»»
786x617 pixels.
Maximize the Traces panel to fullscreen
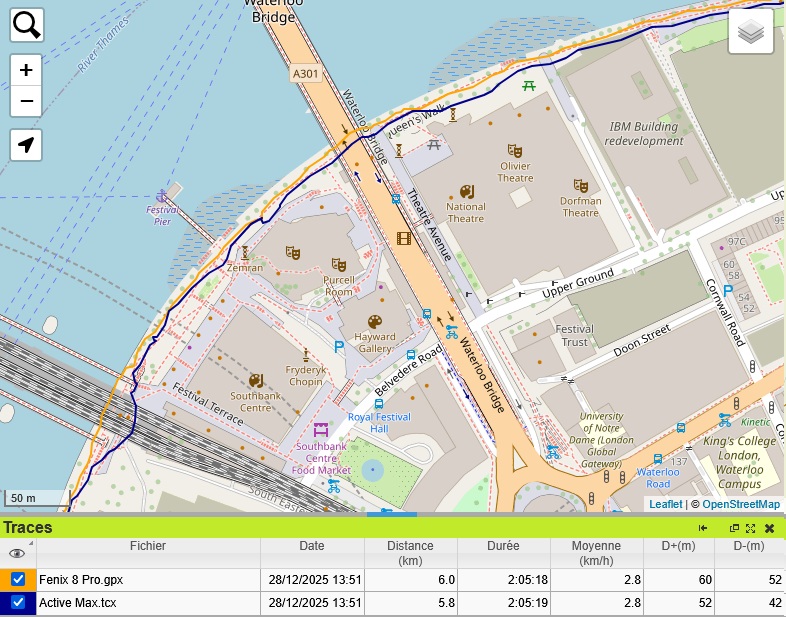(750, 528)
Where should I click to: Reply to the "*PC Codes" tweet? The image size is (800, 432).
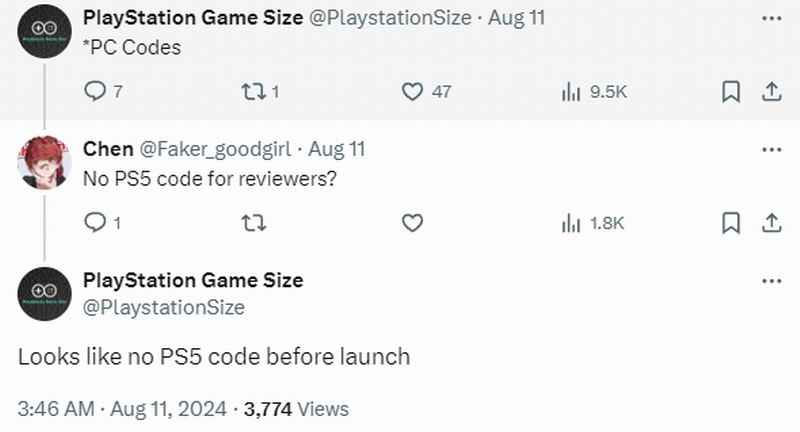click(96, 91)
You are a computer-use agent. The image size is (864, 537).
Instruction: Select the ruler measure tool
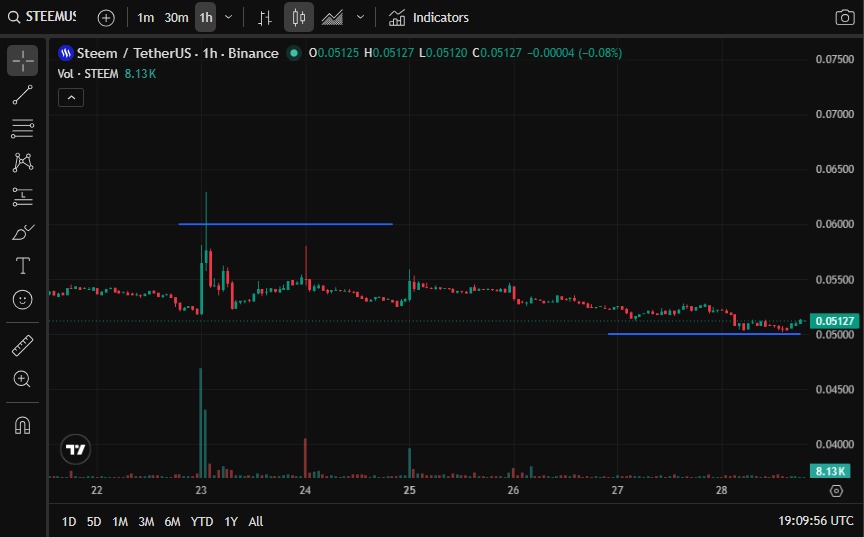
««
PROBLEM STATEMENT
In the records above, find the line that contains "Where should I", then write it out along with every line after it, exactly, through the last one. Leave the pictures out.

REPLY
Where should I click to: Reply to the "*PC Codes" tweet? The image size is (800, 432).
click(96, 91)
You are a computer-use agent. The image size is (864, 537).
Instruction: Select the ruler measure tool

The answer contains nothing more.